__Problem details__:
Edit the entries from the line that has "Click the Set your password heading" through the end of the entries, replacing "heading" with "title" and leaving everything else unchanged. Leave the pictures out of your answer.
Start
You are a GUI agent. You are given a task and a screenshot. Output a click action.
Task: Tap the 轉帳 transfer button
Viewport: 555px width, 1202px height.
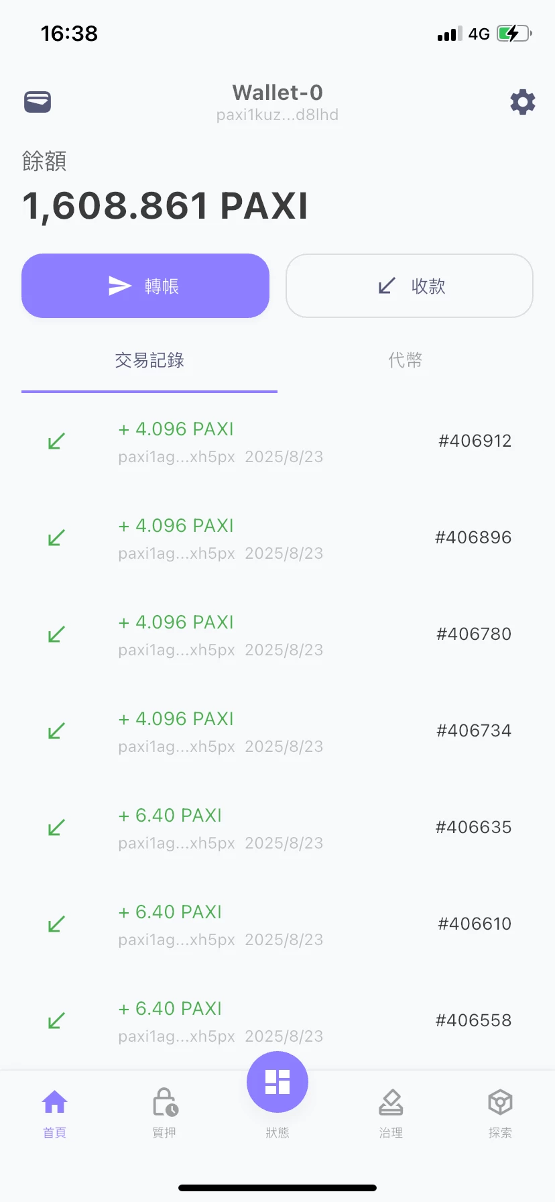(x=145, y=286)
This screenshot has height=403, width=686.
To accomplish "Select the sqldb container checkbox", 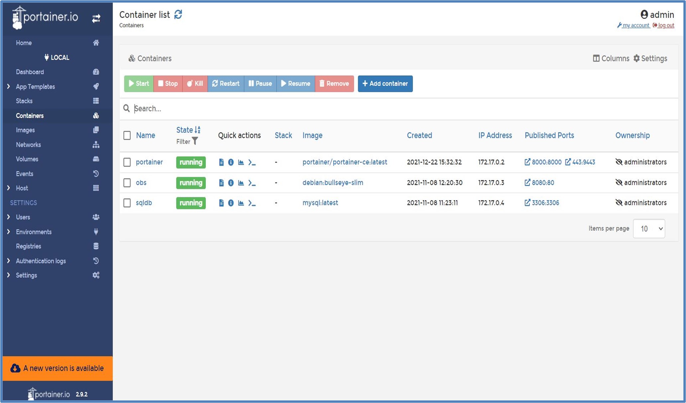I will click(x=127, y=203).
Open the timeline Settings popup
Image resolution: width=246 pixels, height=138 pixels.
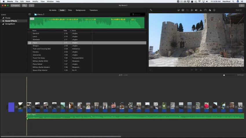pyautogui.click(x=240, y=75)
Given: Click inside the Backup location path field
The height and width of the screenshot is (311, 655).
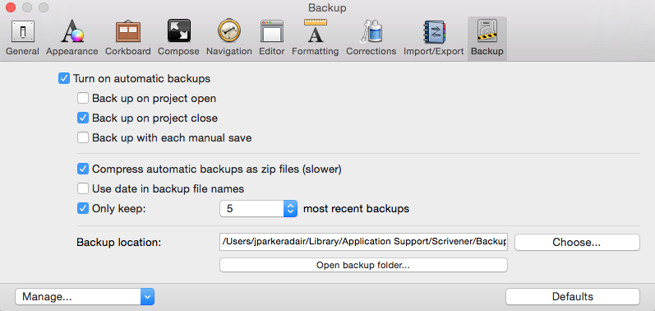Looking at the screenshot, I should click(x=363, y=242).
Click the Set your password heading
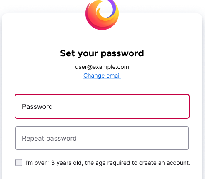The image size is (205, 179). pyautogui.click(x=102, y=53)
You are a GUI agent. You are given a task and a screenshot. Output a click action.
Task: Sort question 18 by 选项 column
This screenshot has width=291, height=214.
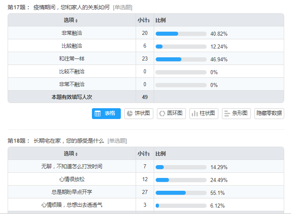pyautogui.click(x=71, y=153)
End
__Task answer__:
Click the Set your password title
The image size is (205, 179). pyautogui.click(x=102, y=53)
You are a GUI agent. You are given a task and a screenshot. Output a click action.
Task: Sort question 18 by 选项 column
This screenshot has width=291, height=214.
pyautogui.click(x=71, y=153)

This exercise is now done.